I'm on my phone so can't easily find the thread,
@SisterPearl, but there was a prolonged discussion of this not too long ago.
I used to be quite relaxed around such situations. But things have long since changed for me and at first I found the albergues a bit of a shock--both because of my religious vows and because I've become accustomed to modesty and livkng separately from men. I assumed it would be similar on the Camino...but where was I coming from? Of course it usually isn't, and most people deal with it by scrupulously minding their own business. And by custody of the eyes...guarding the sense doors.
I have to say it was disconcerting to be the only woman in a dorm full of men in the Santa Maria albergue in Carrion this year. Normally this is one place where genders sleep separately, but the nuns were off for the week and the volunteer hospitaleros had no inclination (completely uderstandably) to open a whole dorm room for only me!

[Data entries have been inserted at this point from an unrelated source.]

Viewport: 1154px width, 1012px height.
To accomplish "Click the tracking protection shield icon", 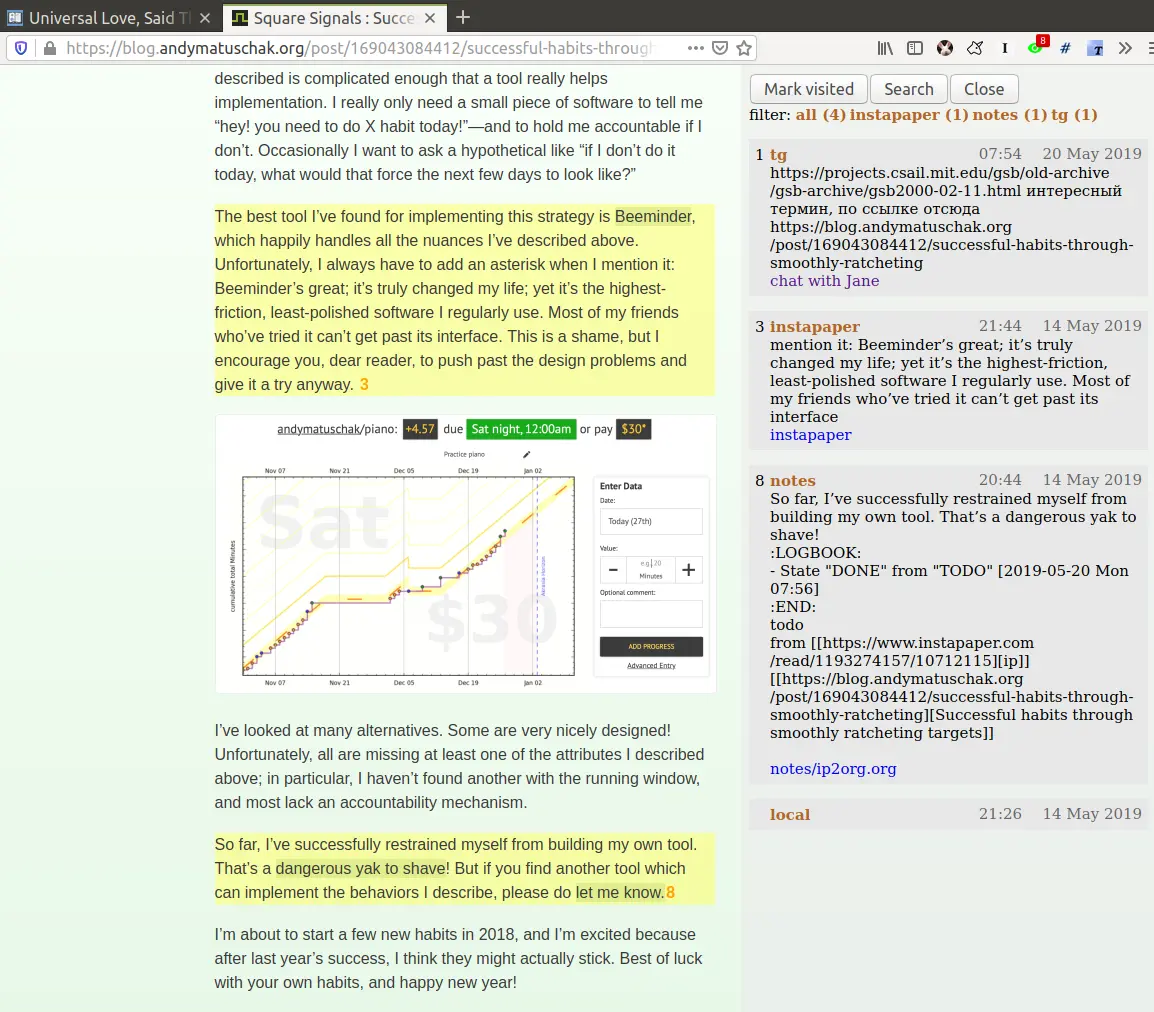I will coord(21,48).
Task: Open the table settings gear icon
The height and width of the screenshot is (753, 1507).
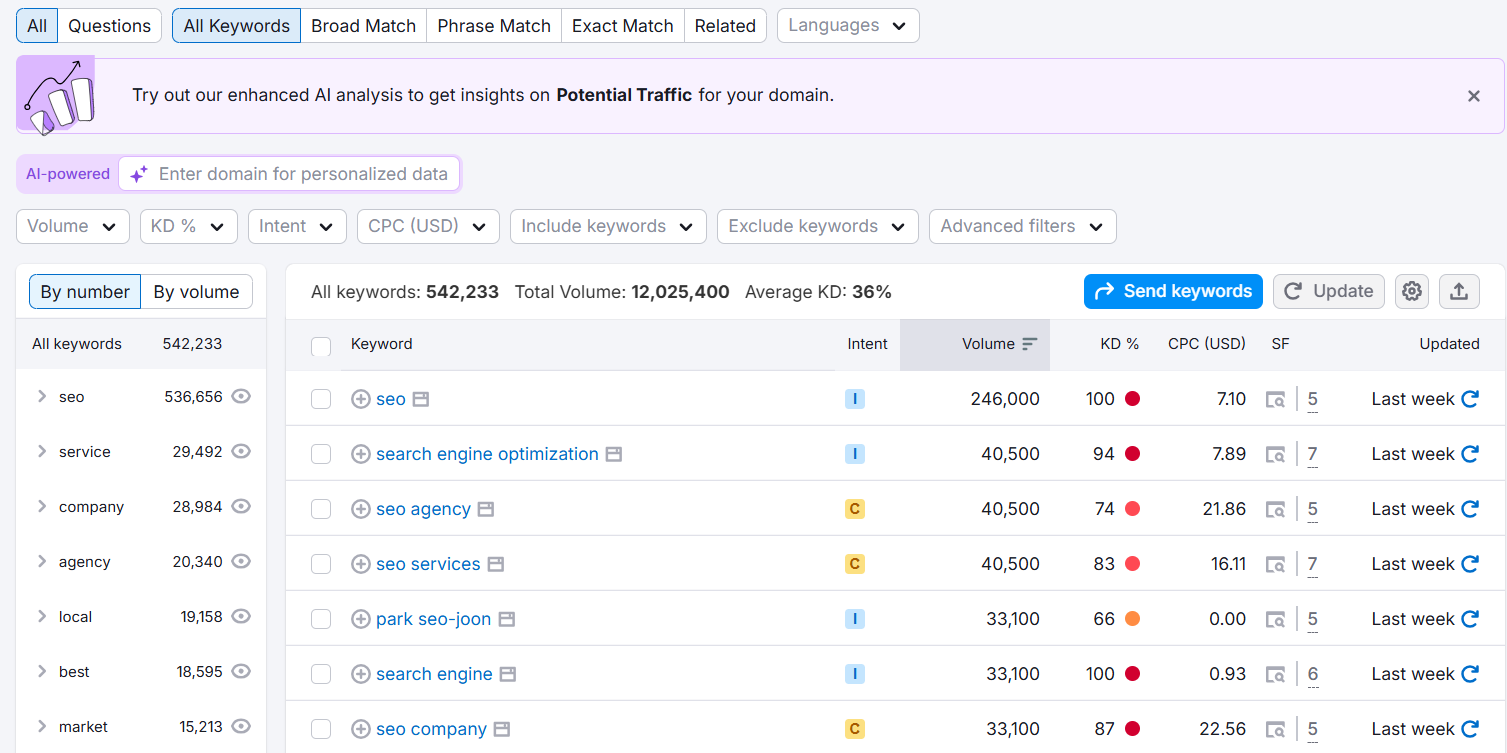Action: pyautogui.click(x=1411, y=291)
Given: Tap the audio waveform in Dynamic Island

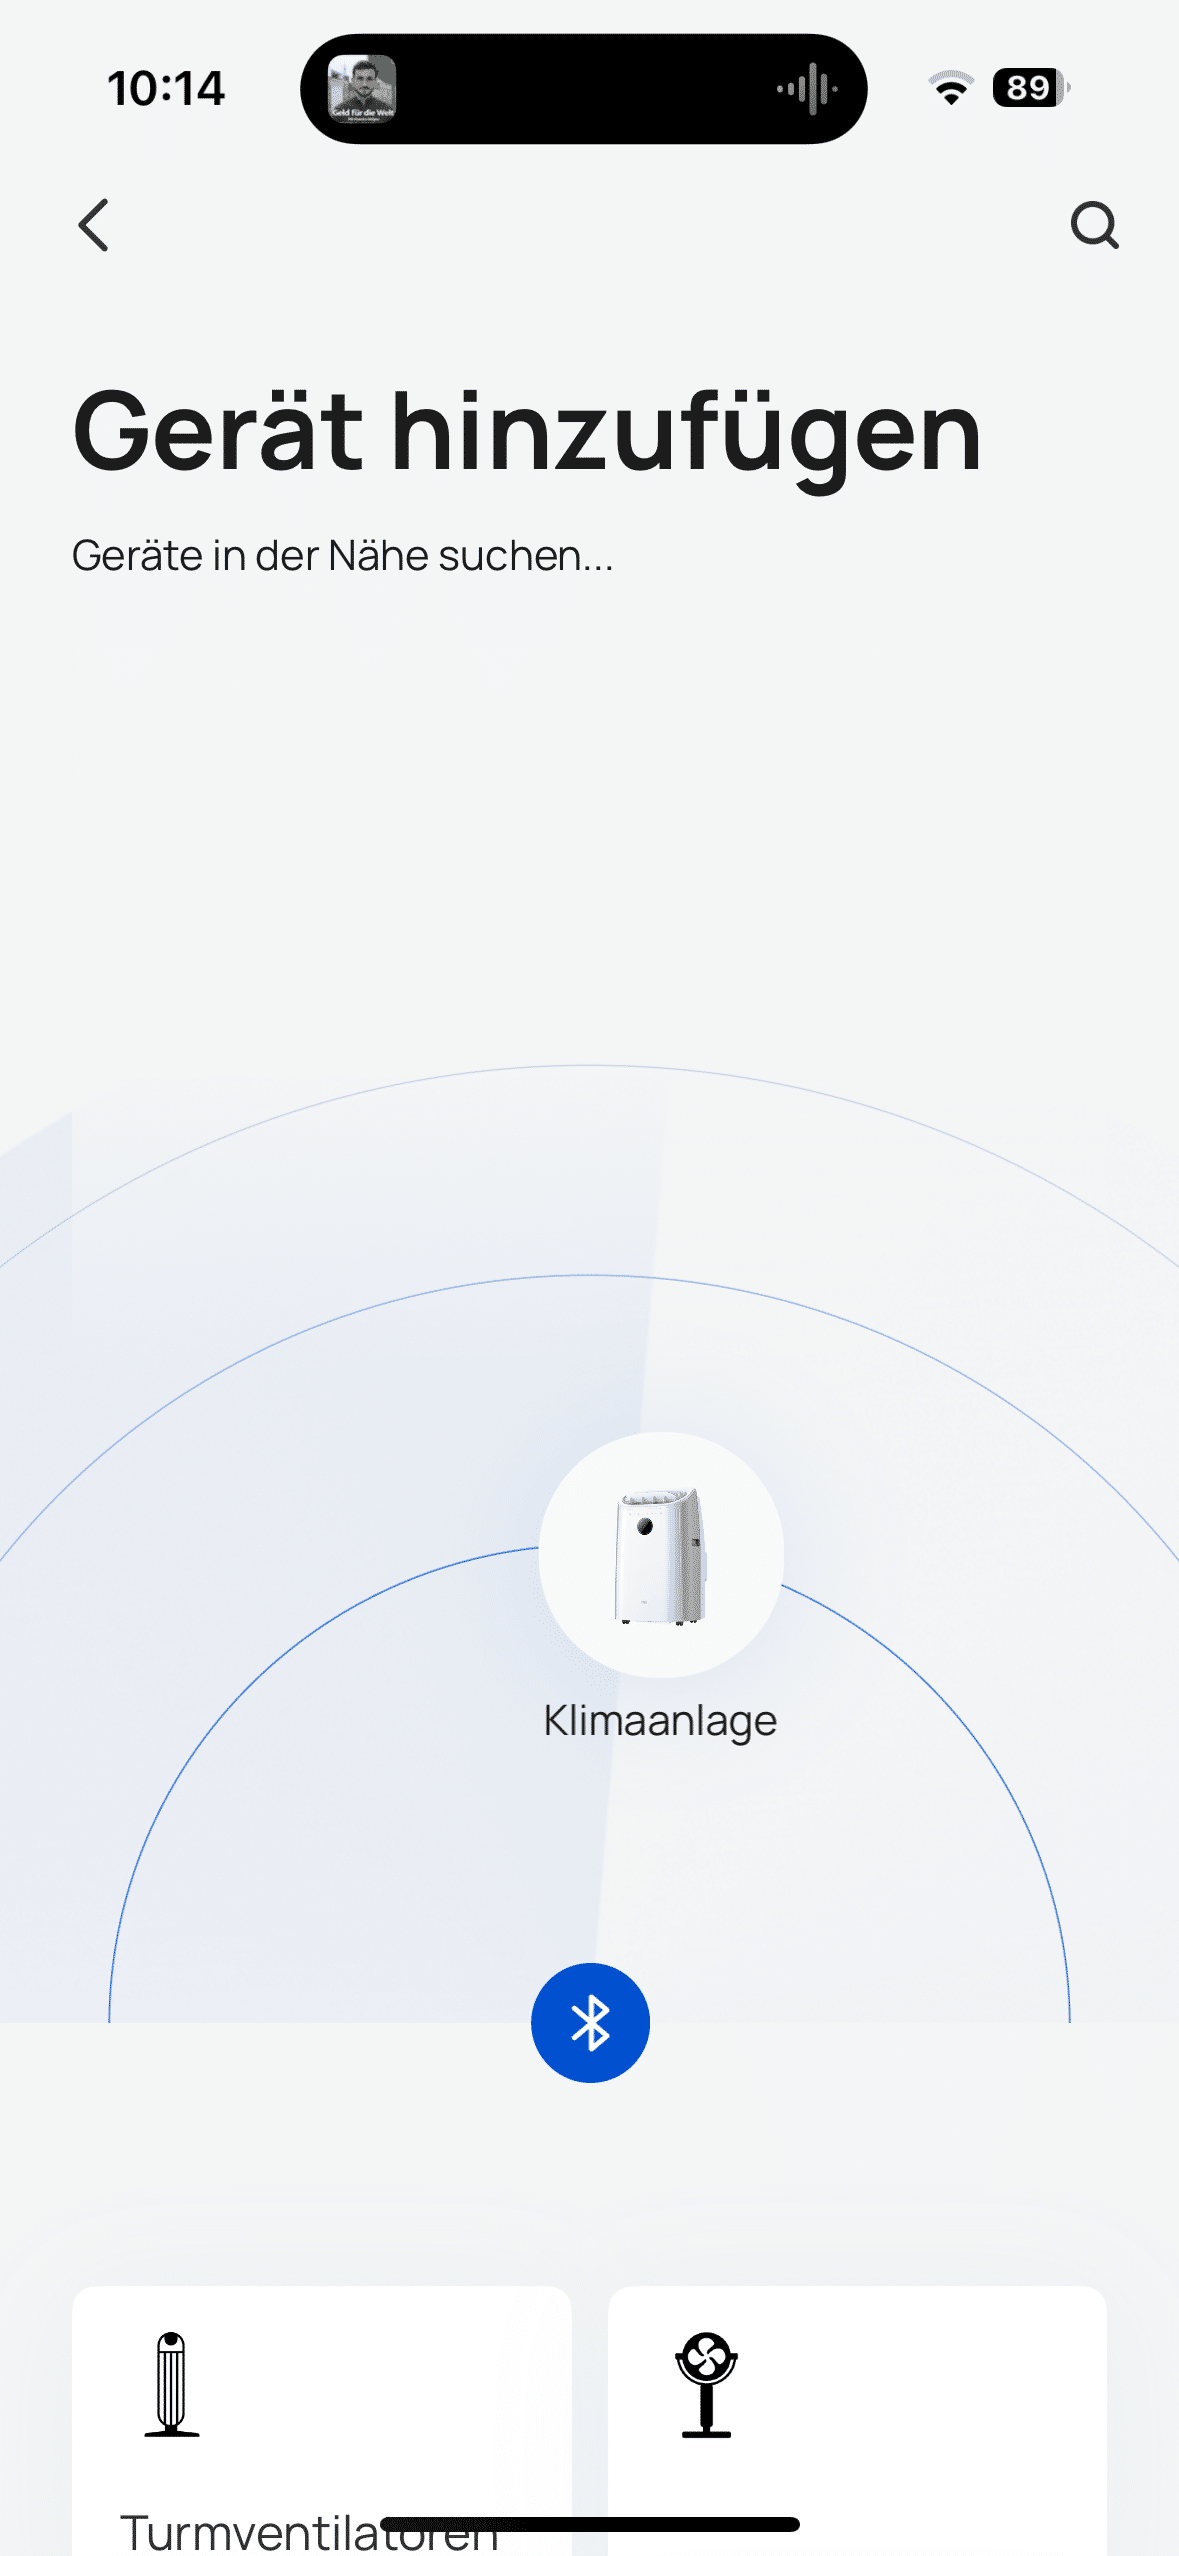Looking at the screenshot, I should 808,89.
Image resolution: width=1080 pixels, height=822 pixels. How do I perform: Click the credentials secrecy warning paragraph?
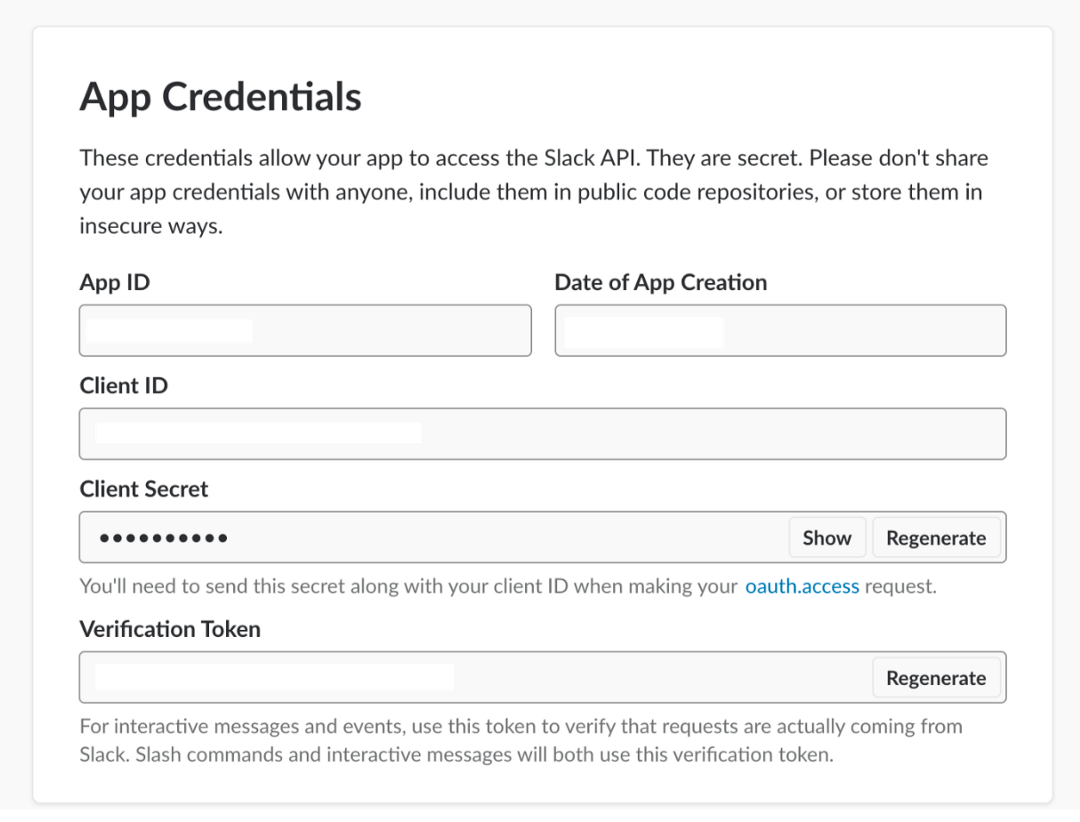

Living in close quarters is also
complicated by the fact that not everyone is doing the same kind of camino--for me the party scene can be equally uncomfortable. But.
Bottom line is that we all make do, somehow. I figure its my job as a pilgrim to practice contentment and not demand what isn't offered. And to learn to coexist with differences.
It's definitely a practice, and not just in this area.
But it helps to remember that we're all in the same boat and the Golden Rule definitely applies. Fortunately most people follow it insofar as giving each other space from being watched.